New GDPR regulations come into force on 25 May 2018. Andrew Cross, Data, Insights and Compliance Lead at Lightful, and one of the few GDPR qualified practitioners in the non-profit sector, explains what GDPR is, and offers tips to make sure your charity is on the road to compliance.

What is GDPR?

GDPR replaces the Data Protection Act (DPA, 1998). It aims to standardise the way personally identifiable information is dealt with in terms of data processors and data controllers that exist within the EU, or countries operating outside of the EU that process the data of EU nationals.

A data processor is a person or organisation that processes data, and a data controller is a person or organisation that owns (or controls) the data.

Put simply, this regulation gives an individual control over how their data is used by both data controllers and data processors, and what communications they receive from the controller.

For your organisation, it means:

  • Ensuring that you have the right processes, procedures and policies in place to carry out data processing
  • And more generally; accurately recording and storing data and permissions, so that you only contact those people who explicitly want to hear from you

GDPR step 1 – start the conversation now

If you haven’t already started, the first thing you should do is begin the conversation around data protection and how it’s currently handled by your charity.

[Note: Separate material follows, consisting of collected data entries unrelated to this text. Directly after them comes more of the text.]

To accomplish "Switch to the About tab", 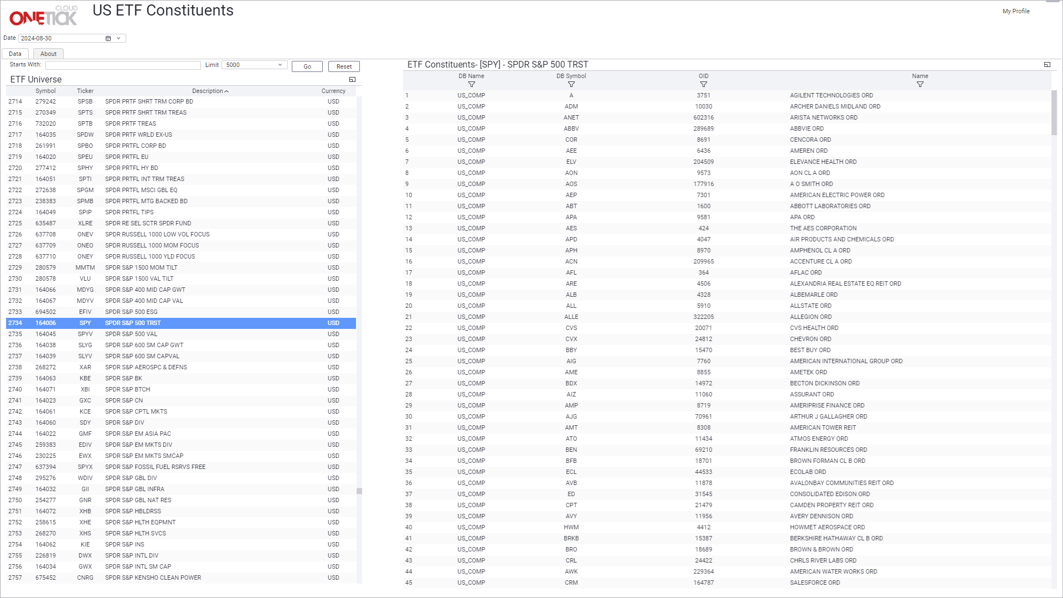I will click(48, 54).
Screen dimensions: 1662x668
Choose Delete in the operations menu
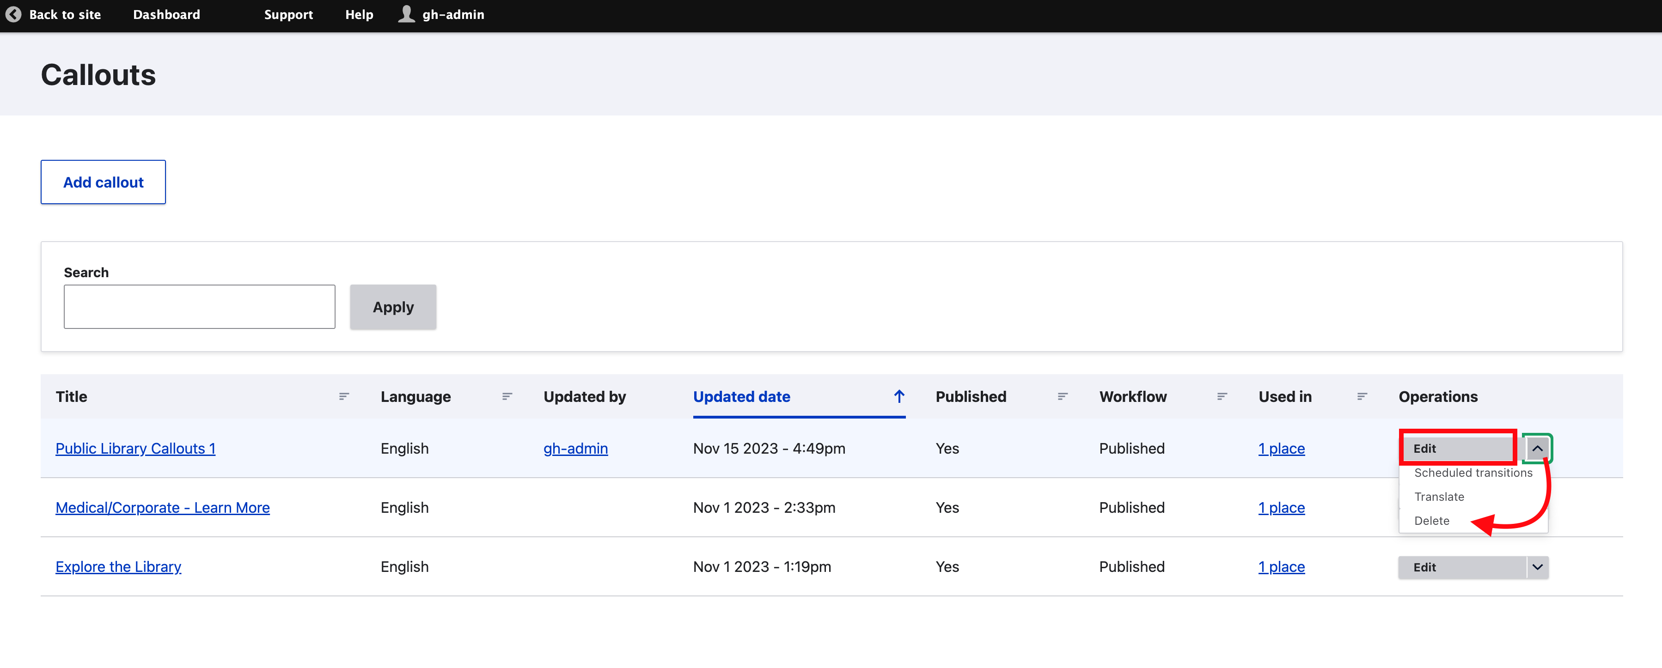(1431, 520)
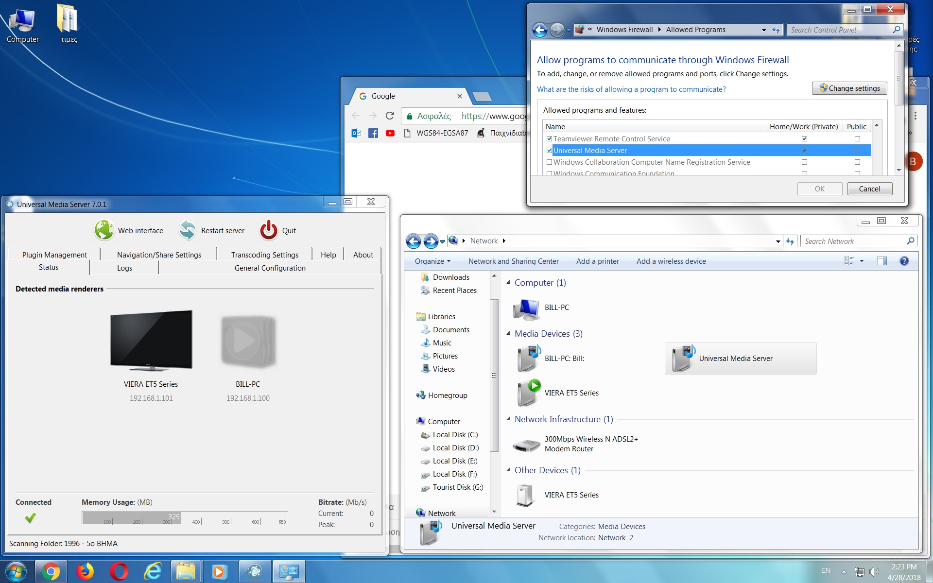Toggle Teamviewer Remote Control Service checkbox
The image size is (933, 583).
[549, 139]
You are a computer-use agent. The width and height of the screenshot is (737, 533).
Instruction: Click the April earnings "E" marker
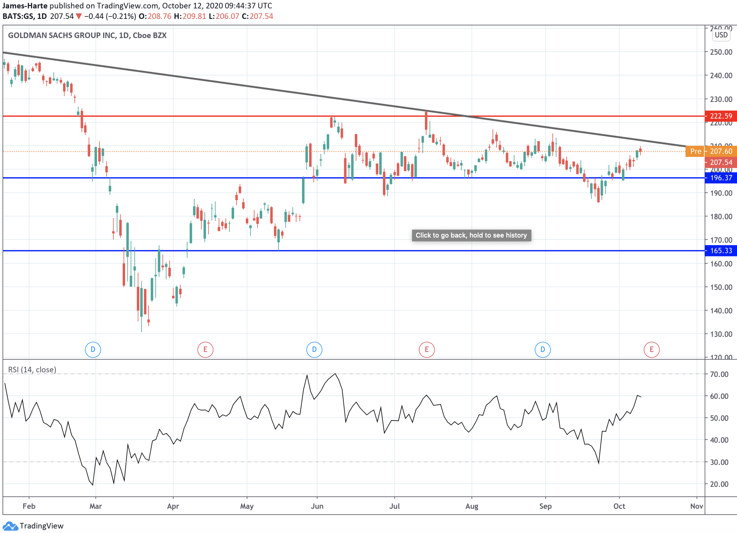[x=205, y=350]
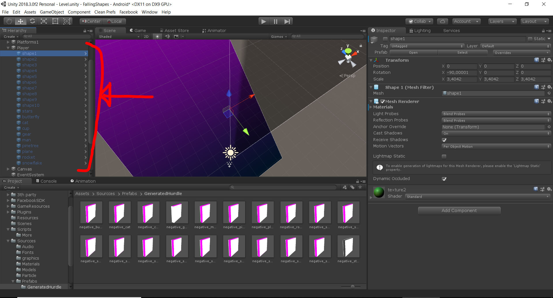The width and height of the screenshot is (553, 298).
Task: Open the Cast Shadows dropdown
Action: pyautogui.click(x=496, y=133)
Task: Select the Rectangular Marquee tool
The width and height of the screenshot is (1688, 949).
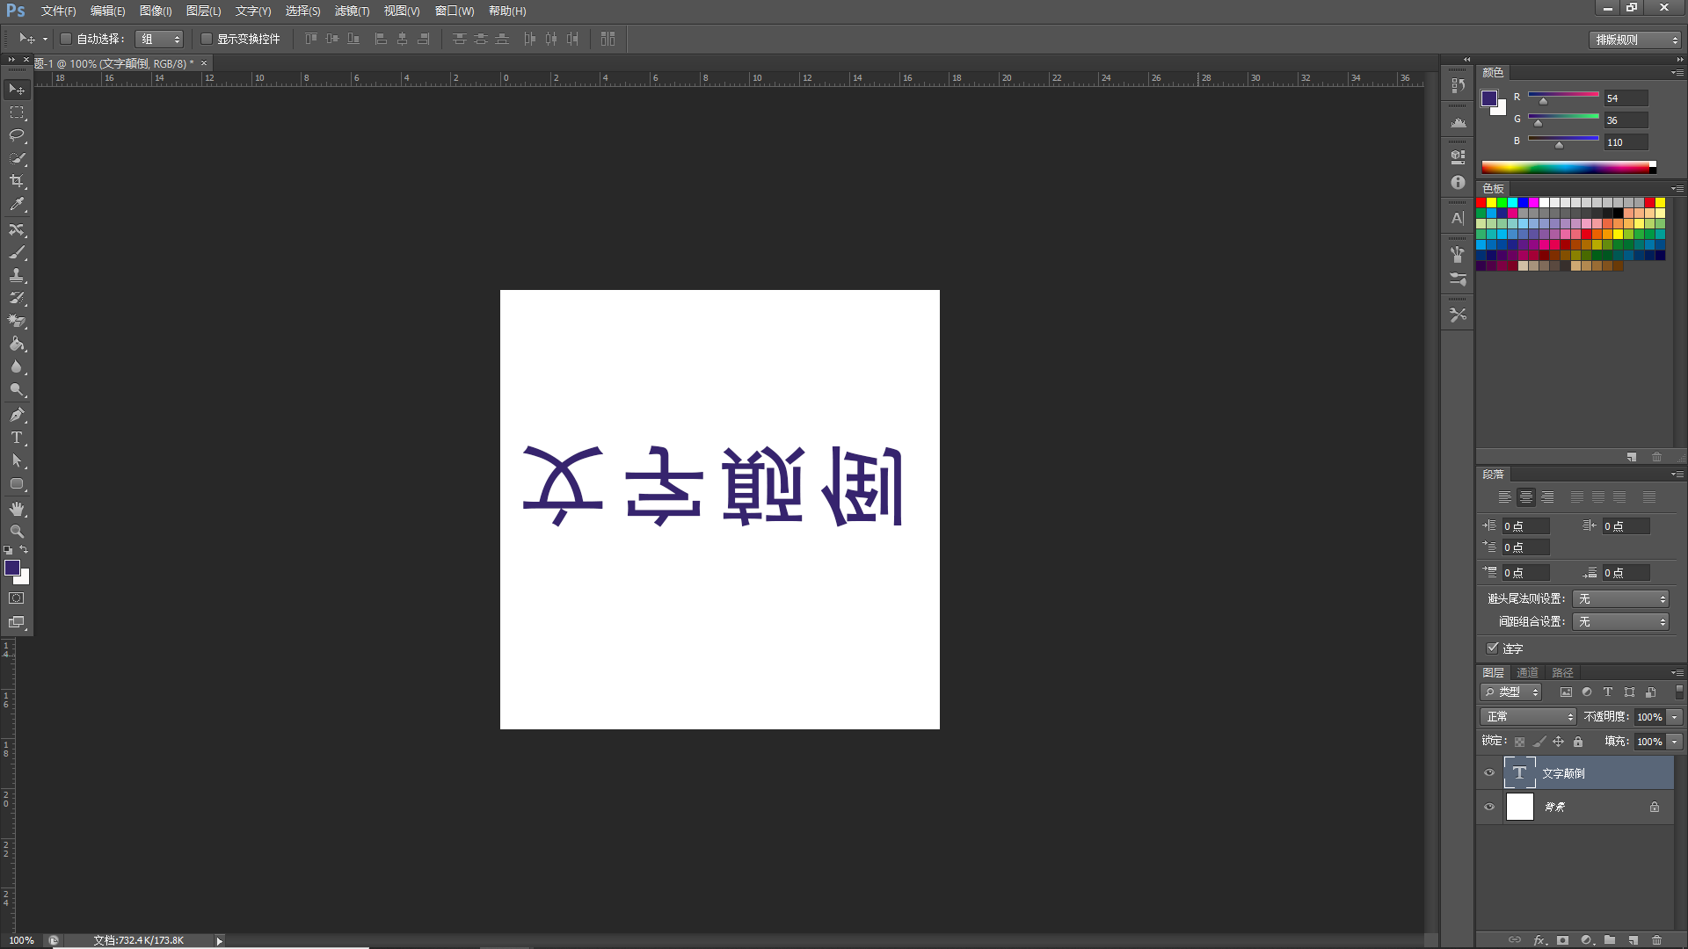Action: tap(16, 112)
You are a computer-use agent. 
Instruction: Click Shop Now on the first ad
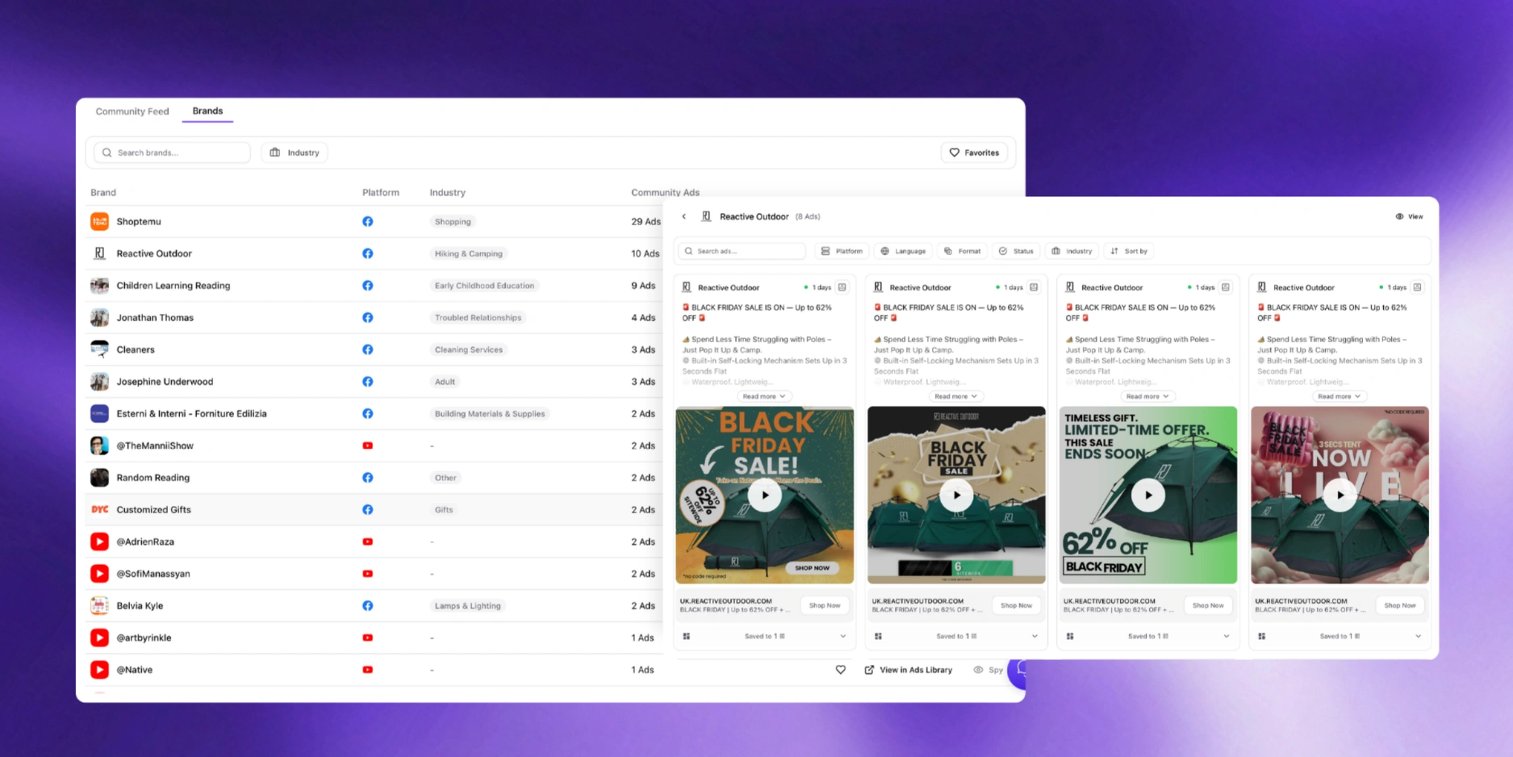[825, 604]
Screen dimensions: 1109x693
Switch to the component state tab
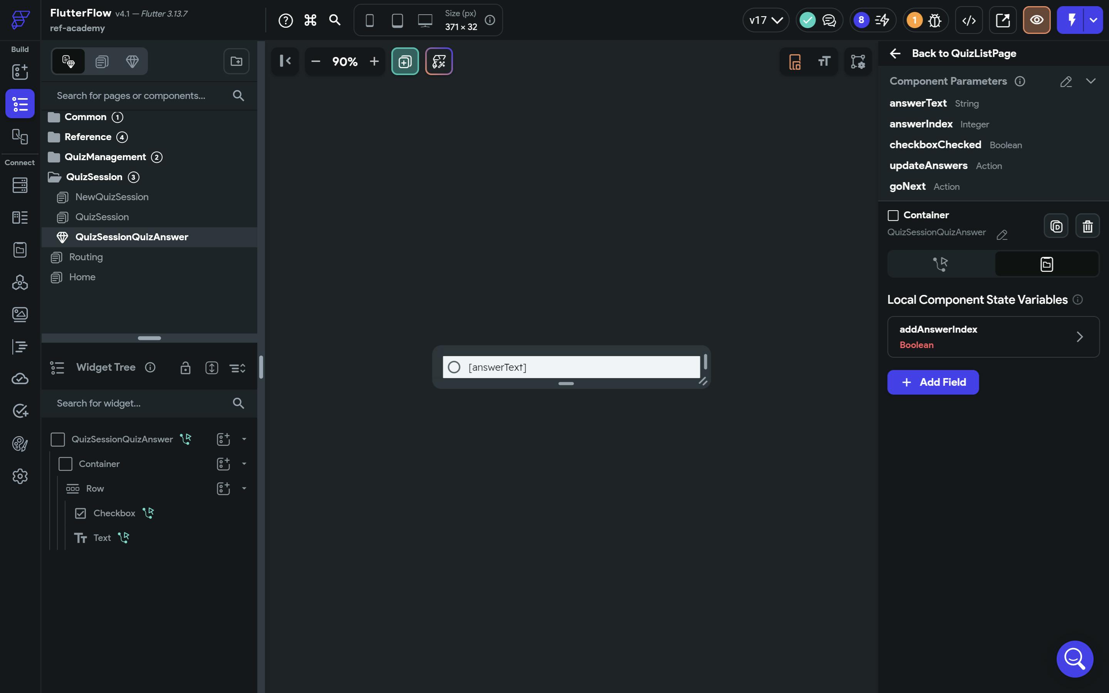point(1046,264)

You may want to include your trustees in this initial discussion, as someone will need to take ownership.

Following the discussions – and depending on your resources – your trustees may want to form a working group to ensure your charity is compliant by 25 May 2018. Failure to do so may result in fines from the Information Commissioner’s Office (ICO), which has already fined some big charities for the misuse of donors’ personal data.

Opportunity to understand your data

It may seem daunting, but deal with GDPR as a positive opportunity.

This is a chance to tidy-up your data, processes, policies and procedures to ensure they are accurate, well organised and fit for purpose.

If you have lots of separate databases, or a system that has evolved rather than been designed, this is a good opportunity to review and resolve any outstanding issues. This could include examining the quality of your data in terms of duplicate or out-of-date records, or getting rid of any data you hold that’s simply not required.

It is also an opportunity to reconnect with your supporters, volunteers and beneficiaries, to check that they want to hear from you (providing you have the permissions to contact them under the current legislation). You can use this process to ensure you are sending them relevant and tailored information.

GDPR step 2 – map your data

Once you’ve established who will be responsible for data in your organisation, you need to start mapping it.

  • Make a note of all the places you currently capture and store data (for example, fundraising databases, mailing lists, lists of event attendees, Excel spreadsheets etc). TOP TIP: HR staff records (past and present) are considered personal data too
  • Document who has access to different types of data in your organisation. How is this managed? Are you taking the right steps to protect the data so it can’t be hacked or misused? How frequently do you change passwords?
  • Review your existing data policy. If you don’t have one, this is the perfect opportunity to create one

GDPR step 3 – make changes to be compliant

Once you have a clear picture of how data is used and works within your organisation, your working group will need to take steps to be compliant with GDPR by the deadline.

The best place to start is the ICO’s GDPR guide for organisations.

GDPR may seem like a huge task, but if you break it down into steps and tackle one step at a time, you’ll be compliant in no time. And don’t forget to look at it as a positive way of engaging with your supporters by only sending them the information that they are interested in.